EMDR therapy helps children and adults of all ages. Therapists use EMDR therapy to address a wide range of issues:
- PTSD and other issues related to trauma and stress
- Anxiety, panic attacks, and phobias
- Chronic diseases and medical problems
- Bipolar and psychotic disorders
- dissociative disorders
- Eating Disorders
- duels and losses
- performance anxiety
- Personality disorders
- Violence and physical, sexual and emotional abuse
- Sleep disorders
- Substance abuse and addiction
- violence and abuse
In all these problems there is research showing favorable effects, with very different levels of evidence so far. The EMDR approach, in any case, is not focused on the diagnosis but on the basis of each disorder, which, to a greater or lesser extent, is influenced by the environment in which the person has developed and has been related. Although some pathologies have important genetic, sociocultural or toxic components, EMDR works on the unprocessed life circumstances that contribute to current problems.
Can EMDR therapy be done without a trained EMDR therapist?
EMDR therapy is a mental health intervention. As such, it should only be offered by properly trained and licensed professionals. The EMDR Spain Association does not approve or support the indiscriminate use of EMDR therapy, or any isolated element of it (such as eye movements, bilateral sounds or tapping) as a “do it yourself” virtual therapy. Although these elements are sometimes sold as harmless relaxation exercises or integrated into meditative practices, unguided use can be counterproductive.
One of the central objectives of the EMDR Spain Association and of the international entities of which it is a part is to guarantee the quality training of therapists who decide to start in this therapeutic orientation. Only psychologists and doctors can access accredited training, and the Association only recognizes courses and trainers that have gone through an independent accreditation process by the EMDR Europe Association. In the Association‘s therapist search engine, you can access a list of professionals who provide training with these guarantees.
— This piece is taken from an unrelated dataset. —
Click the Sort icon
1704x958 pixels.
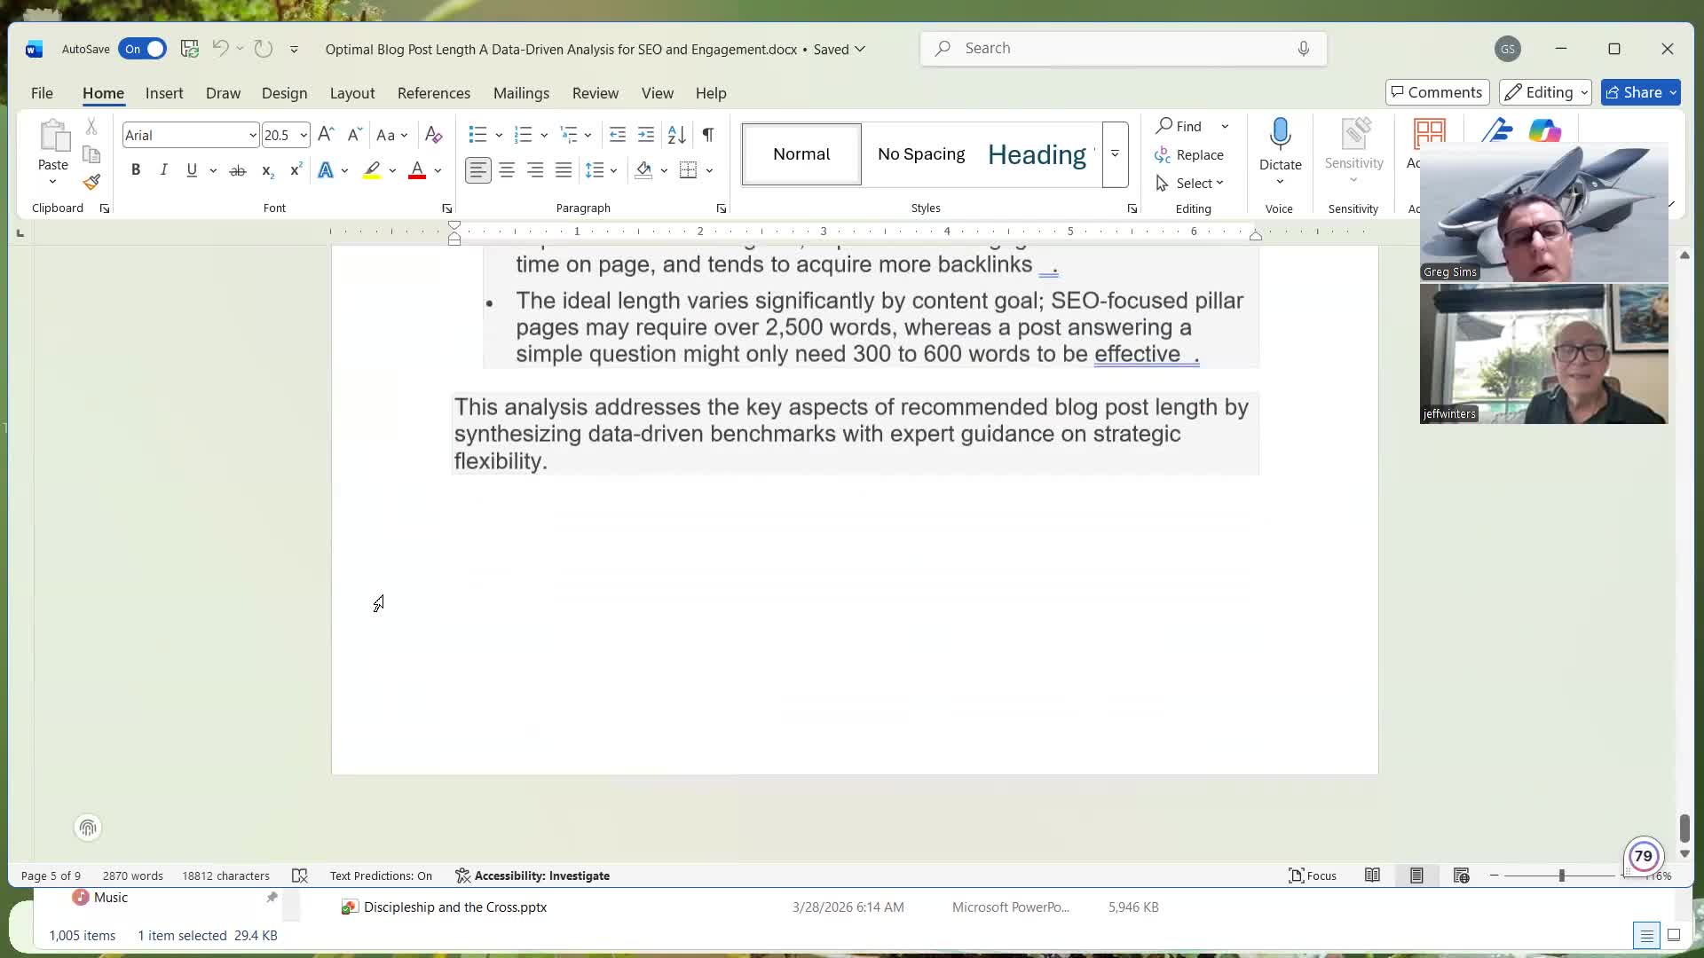tap(676, 135)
How did EMDR therapy start?
In the late 1980s, Francine Shapiro discovered a connection between eye movement and persistent disturbing memories. From this personal observation, she began to study this phenomenon and develop what became eye movement desensitization and reprocessing (EMDR) therapy.
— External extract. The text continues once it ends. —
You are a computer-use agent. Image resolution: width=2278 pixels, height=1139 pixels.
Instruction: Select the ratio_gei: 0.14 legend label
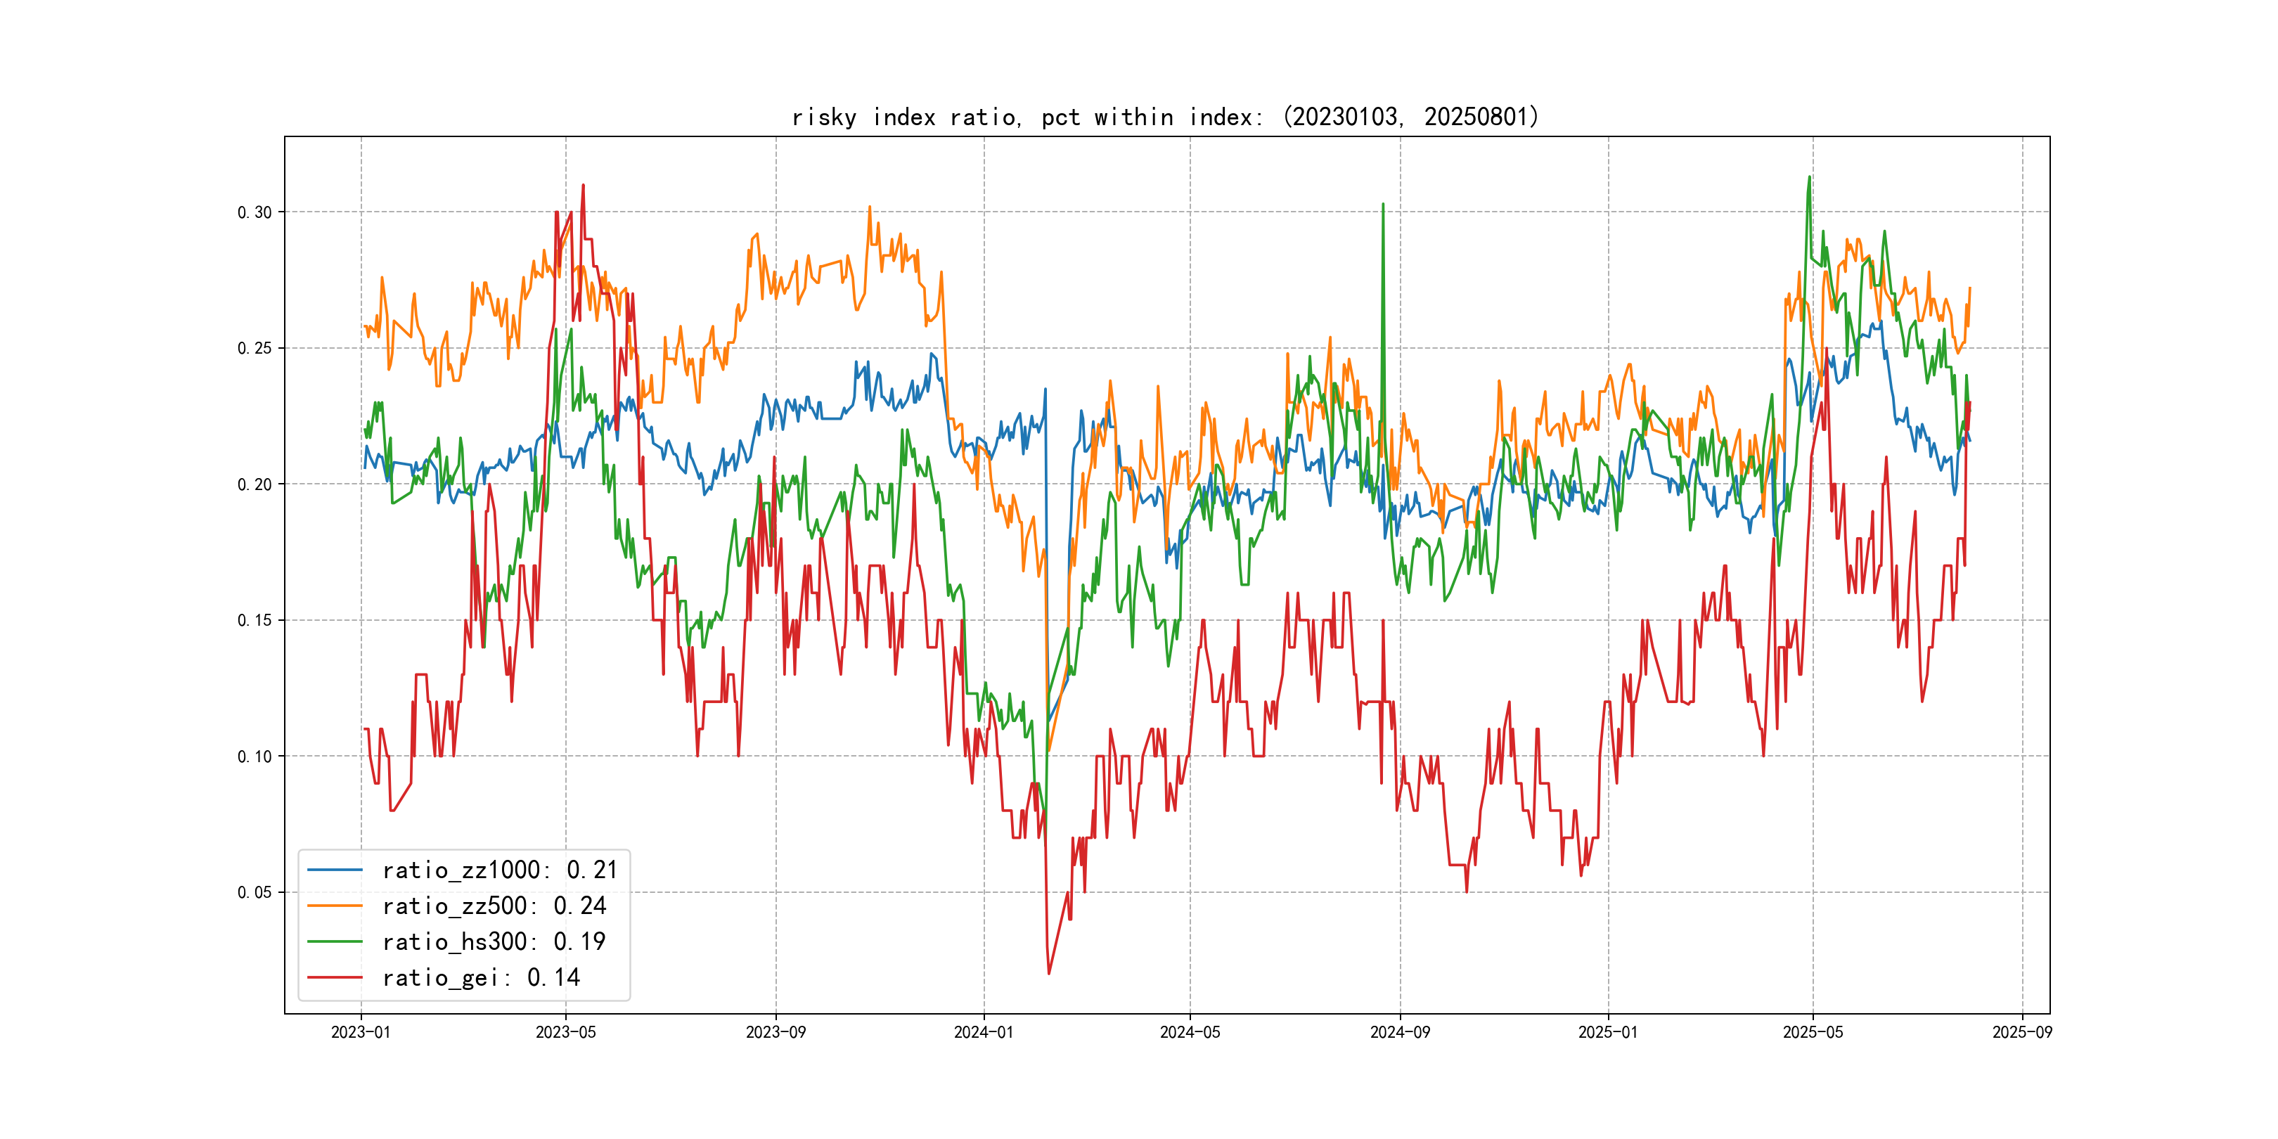click(x=480, y=977)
Over the years, and in the face of initial skepticism, Dr. Shapiro’s work evolved from a hypothesis to a structured process of psychotherapy. What today is EMDR therapy is the result of many research studies analyzing the changes during the sessions, the effectiveness in different pathologies, and the effects at the level of the nervous system.
Francine Shapiro encouraged the founding of the EMDR International Association, a membership of more than 11,000 mental health professionals who use EMDR therapy in their clinical practice to treat a wide range of issues. Until her death in 2019, Shapiro spearheaded EMDR research and the constant review of EMDR procedures based on empirical data.
What is the process of doing EMDR therapy like for the patient?
An experienced EMDR therapist must know the case in depth and understand with the patient the potential connections between the problem that brings him to the consultation and his previous history. Based on this initial map, it must be assessed whether the person needs a prior preparation process to better understand their difficulties and their resources, acquire some stability, manage their emotions and feel safe to deal with their difficult experiences.
Once the topics to work on have been agreed, each relevant memory will be accessed, paying attention to a negative image, belief, emotion and bodily sensation related to this event, and then to a positive belief that implies a change of perspective regarding the experience. .
A typical EMDR therapy session lasts 60 to 90 minutes. EMDR therapy can be used as a targeted intervention integrated into more verbal psychotherapy, as an add-on therapy with a different therapist, or as a treatment on its own.